Exercise task 1
In the records below, copy everything from the line containing "Bookmark the Kubernetes" down to the line containing "pyautogui.click(x=1100, y=300)", both lines included, without changing anything.

Passage to read

============

While the situation in Kosovo deteriorated, so did the U.S. president’s domestic political position.
The United States had played a leading role in forcing Serbia to accept the loss of most of Bosnia in 1995. As a result, Milosevic saw any weakening of the American presidency as helpful in holding on to the territories that remained under his control. In July, Milosevic’s forces began “busting” Kosovar towns, driving out Albanian-speaking civilians with the stated goal of rooting out members of the separatist Kosovo Liberation Army. The Pentagon worried that full-scale ethnic cleansing was not far behind, and so it submitted plans for an air campaign to NATO, which had already undertaken an unsuccessful flyover exercise in order to deter the Serbian leader.
While the situation in Kosovo deteriorated, so did the U.S. president’s domestic political position. On September 9, Starr issued his salacious report to Congress, recommending articles of impeachment against Clinton for lying under oath and then seeking to cover up his affair with Lewinsky. Almost immediately, the Republican majority in the House began preparing for an impeachment inquiry, which the House Judiciary Committee formally commenced on October 5.

============

Supplied data
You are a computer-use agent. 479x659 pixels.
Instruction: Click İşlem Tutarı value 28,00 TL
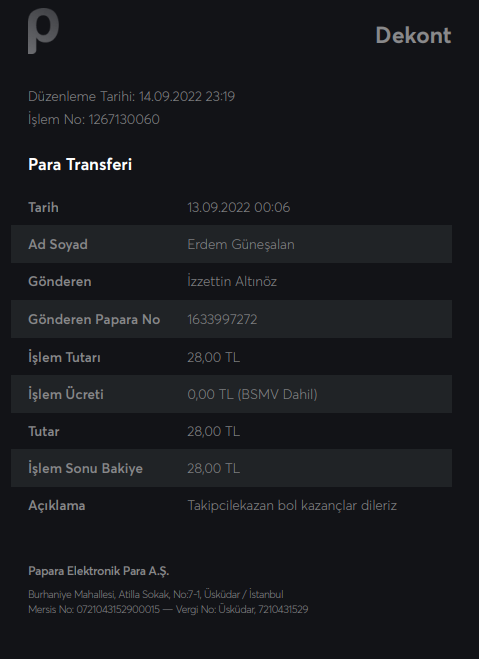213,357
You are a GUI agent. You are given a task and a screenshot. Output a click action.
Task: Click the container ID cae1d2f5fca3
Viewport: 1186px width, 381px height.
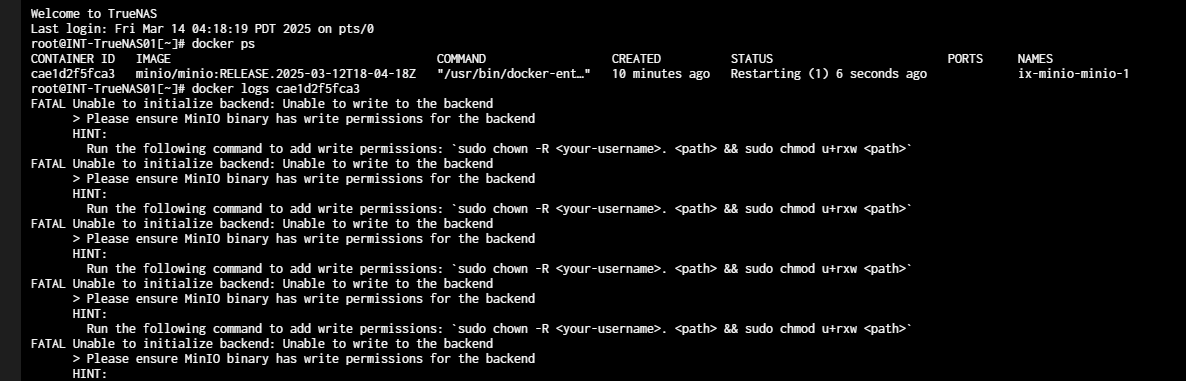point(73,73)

============

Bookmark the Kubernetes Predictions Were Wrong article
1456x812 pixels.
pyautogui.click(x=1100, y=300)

============

Exercise task 2
Carry on the passage about Kosovo and Clinton's impeachment from its final sentence.

Task response 1
Bookmark the Kubernetes Predictions Were Wrong article
1456x812 pixels.
pyautogui.click(x=1100, y=300)

Task response 2
By October 2, Clinton had decided to prepare Congress and the public for airstrikes against Milosevic. But the president didn’t want or expect that the United States would ultimately have to use force. Clinton sent his chief Balkans negotiator, Ambassador Richard Holbrooke, to Belgrade to broker a diplomatic settlement with Milosevic. On October 12, Holbrooke struck what he thought was a deal to get the Serbian leader to withdraw his forces from Kosovo. But the White House and the U.S. team at NATO couldn’t be sure the agreement would hold, so preparations for an airstrike continued. The North Atlantic Council, NATO’s political arm, approved an air campaign that would begin as early as October 16, and NATO began assembling strike aircraft in Italy to put Milosevic on notice. Clinton continued to believe that even though his presidency was under strain in Washington, the threat of force was credible and would be enough to convince the Serbian leader to back down. “I’m convinced we can avoid military action, if it [military action] is always hanging there,” he told Blair on October 14.
The president was right about the Serbian dictator, at least for the time being. The next day, October 15, Milosevic caved, pledging to withdraw the forces he had deployed to Kosovo over the last seven months. General Wesley Clark, the NATO military commander, met with Milosevic that day to nail down the details of the withdrawal, and NATO agreed to put a ten-day hold on the planned airstrikes to ensure Milosevic’s compliance. For the moment, Clinton’s high-stakes brinkmanship appeared to have paid off. His impeachment troubles, moreover, didn’t seem to have diminished his ability to cow a dictator like Milosevic into submission.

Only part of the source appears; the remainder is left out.